John Angus

Personal information
- Date of birth: 2 September 1938
- Place of birth: Amble, Northumberland, England
- Date of death: 8 June 2021 (aged 82)
- Height: 6 ft 0 in (1.83 m)
- Position: Right back

Youth career
- Amble Boys' Club

Senior career*
- Years: Team / Apps / (Gls)
- 1955–1972: Burnley / 439 / (4)

International career
- 1957–1961: England U23 / 7 / (0)
- 1961: England / 1 / (0)

= John Angus (footballer, born 1938) =

English footballer (1938–2021)

John Angus (2 September 1938 – 8 June 2021) was an English footballer who played his entire club career as a right back for Burnley between 1956 and 1972, helping them win the Football League title in 1959–60. He also made a single appearance for England in 1961.

==Career==
Angus was born in Amble, Northumberland and played for the local boys' club before being signed by Burnley as an amateur at the age of 16 in 1954. A year later, he was signed as a professional on his 17th birthday.

Extracted information:
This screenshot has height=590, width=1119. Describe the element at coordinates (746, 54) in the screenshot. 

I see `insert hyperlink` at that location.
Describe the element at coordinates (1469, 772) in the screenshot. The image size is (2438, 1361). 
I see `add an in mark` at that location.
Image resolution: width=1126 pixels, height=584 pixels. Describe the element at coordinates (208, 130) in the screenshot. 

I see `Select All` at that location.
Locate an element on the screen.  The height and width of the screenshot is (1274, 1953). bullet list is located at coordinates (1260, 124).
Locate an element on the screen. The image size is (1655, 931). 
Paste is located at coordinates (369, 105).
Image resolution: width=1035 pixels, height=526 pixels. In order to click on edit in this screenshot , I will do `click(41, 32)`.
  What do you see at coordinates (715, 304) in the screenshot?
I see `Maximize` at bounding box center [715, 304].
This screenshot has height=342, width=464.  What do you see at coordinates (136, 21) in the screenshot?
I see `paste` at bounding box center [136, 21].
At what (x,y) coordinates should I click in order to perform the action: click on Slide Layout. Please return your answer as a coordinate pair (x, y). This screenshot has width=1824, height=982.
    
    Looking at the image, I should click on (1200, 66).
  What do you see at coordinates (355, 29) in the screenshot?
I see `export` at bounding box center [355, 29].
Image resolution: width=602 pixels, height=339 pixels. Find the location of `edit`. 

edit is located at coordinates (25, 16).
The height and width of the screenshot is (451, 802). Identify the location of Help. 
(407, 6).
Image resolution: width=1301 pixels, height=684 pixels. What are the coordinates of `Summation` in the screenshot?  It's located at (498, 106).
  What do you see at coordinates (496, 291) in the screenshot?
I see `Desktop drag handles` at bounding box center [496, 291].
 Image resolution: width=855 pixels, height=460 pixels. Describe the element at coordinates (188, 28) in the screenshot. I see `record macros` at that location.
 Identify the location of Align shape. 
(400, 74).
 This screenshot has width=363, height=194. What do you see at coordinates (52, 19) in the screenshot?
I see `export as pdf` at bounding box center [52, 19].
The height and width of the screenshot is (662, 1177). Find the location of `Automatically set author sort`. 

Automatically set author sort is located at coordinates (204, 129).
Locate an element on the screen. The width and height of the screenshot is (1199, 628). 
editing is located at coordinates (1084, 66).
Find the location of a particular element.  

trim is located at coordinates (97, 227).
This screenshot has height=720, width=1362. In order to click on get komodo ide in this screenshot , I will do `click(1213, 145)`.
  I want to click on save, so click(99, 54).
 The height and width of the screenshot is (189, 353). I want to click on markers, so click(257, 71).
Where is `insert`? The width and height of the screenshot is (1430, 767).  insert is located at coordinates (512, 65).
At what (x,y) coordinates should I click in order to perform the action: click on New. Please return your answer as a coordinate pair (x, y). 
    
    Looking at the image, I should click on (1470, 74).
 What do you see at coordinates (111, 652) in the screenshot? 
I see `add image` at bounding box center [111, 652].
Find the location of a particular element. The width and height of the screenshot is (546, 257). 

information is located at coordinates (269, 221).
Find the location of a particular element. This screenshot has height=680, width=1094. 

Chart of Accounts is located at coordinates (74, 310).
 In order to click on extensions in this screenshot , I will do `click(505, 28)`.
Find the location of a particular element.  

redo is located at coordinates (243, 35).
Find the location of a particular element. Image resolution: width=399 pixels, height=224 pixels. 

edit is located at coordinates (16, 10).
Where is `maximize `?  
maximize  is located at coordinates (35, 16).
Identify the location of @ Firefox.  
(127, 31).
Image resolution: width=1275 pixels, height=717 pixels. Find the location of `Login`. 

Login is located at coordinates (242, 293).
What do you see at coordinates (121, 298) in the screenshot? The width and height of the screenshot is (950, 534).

Required work:
• 1. List every team or club named in the career sections of the profile of the footballer John Angus.
• 2. Continue the profile of the footballer John Angus, starting after its final sentence.

Responses to the exercise:
• 1. Amble Boys' Club, Burnley, England U23, England

• 2.
At first, he struggled to win a place in the reserve team with the quality of players then at Turf Moor and was less than a week away from his 18th birthday before his reserve team debut. A week after that debut, however, he was called into the first team after the club were hit with a number of injuries and he performed well in a 2–1 victory against Everton on 3 September 1956 giving international winger Tommy Eglington a difficult time.

Over the next two seasons he made a number of appearances in the first team but in 1958 new manager Harry Potts made Angus the regular right back, displacing Dave Smith. Angus was a superb defender and became an integral part of the Burnley side which won the Football League title in 1960, and were runners-up in both the league and FA Cup in 1962.

He was capped at U23 seven times. His full cap came on 27 May 1961, when he and Burnley teammate Brian Miller made their England debuts in the same game against Austria in Vienna. Angus was played out of position having to play at left-back, replacing Ray Wilson. England were defeated by three goals to one (from Jimmy Greaves). Unfortunately for Angus, England already had Jimmy Armfield and then George Cohen available at right back, and Angus was not selected again.

Angus continued his good form for Burnley as the title winning team was dismantled, and he had almost reached the age of 30 before his place was under threat. However the emergence of Fred Smith saw him out of the side for spells. In 1971, Burnley were relegated from the First Division; Angus was in the Second Division side for the first two games of the 1971–72 season before a tendon injury forced him out. Although he was hopeful of a recovery, this was not to be and he retired at the end of the season.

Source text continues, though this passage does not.